現代の絵師たち
本展でもっとも大きなスペースが割かれているのが、第4章「現代の絵師たち」だ。ここでは、2010年代以降、主に「現代の浮世絵・国際創造プロジェクト」に招聘された世界中のアーティストたちの「現代の浮世絵」を紹介。この企画はアダチ伝統木版画技術保存財団の事業の一環として、彫師・摺師がアーティストとともに新作の木版画を制作することで、今に生きる技術を次代へ継承していくものだ。

ここに並ぶのは、ロッカクアヤコ、田名網敬一、N・S・ハルシャ、加藤泉、山口晃、草間彌生、李禹煥、横尾忠則、アントニー・ゴームリー、イケムラレイコ、塩田千春、名和晃平など、国内外の著名作家たち。

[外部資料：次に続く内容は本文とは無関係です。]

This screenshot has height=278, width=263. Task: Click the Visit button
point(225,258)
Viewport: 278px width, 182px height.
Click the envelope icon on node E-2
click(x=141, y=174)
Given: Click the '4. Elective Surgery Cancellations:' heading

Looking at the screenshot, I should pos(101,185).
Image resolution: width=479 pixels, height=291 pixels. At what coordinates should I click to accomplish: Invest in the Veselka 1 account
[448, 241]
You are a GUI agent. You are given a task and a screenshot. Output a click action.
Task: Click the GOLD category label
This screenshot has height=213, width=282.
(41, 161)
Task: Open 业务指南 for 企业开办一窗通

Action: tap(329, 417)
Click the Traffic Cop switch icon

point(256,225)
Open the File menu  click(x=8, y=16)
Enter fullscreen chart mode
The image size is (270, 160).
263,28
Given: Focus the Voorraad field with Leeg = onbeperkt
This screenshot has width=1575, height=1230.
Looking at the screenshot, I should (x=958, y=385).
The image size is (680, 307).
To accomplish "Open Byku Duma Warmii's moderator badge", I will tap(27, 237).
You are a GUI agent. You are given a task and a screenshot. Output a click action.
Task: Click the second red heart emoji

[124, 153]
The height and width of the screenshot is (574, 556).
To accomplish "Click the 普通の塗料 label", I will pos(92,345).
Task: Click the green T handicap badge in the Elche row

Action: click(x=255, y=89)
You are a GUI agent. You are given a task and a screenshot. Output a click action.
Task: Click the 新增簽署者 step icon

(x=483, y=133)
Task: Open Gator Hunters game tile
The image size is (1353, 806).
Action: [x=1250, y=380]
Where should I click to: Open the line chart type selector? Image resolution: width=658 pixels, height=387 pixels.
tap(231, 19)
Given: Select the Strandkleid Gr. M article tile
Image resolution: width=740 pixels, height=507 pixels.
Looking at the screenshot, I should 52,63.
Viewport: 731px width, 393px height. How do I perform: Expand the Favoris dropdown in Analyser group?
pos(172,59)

加藤泉は、2020年制作の2点でパステル画のタッチを木版で表現することを試みた。また23年の作品では、ヴィンテージプラモデルのパッケージの鳥のモチーフをコラージュしたドローイングが原画となっている。

森美術館で個展を開催したこともあるN・S・ハルシャは、神の使いである猿を描いた三枚続の作品を制作。同じ版木だが、色調を変えることで時間の移ろいが見事に表現されている。これは新版画に見られる手法の応用だ。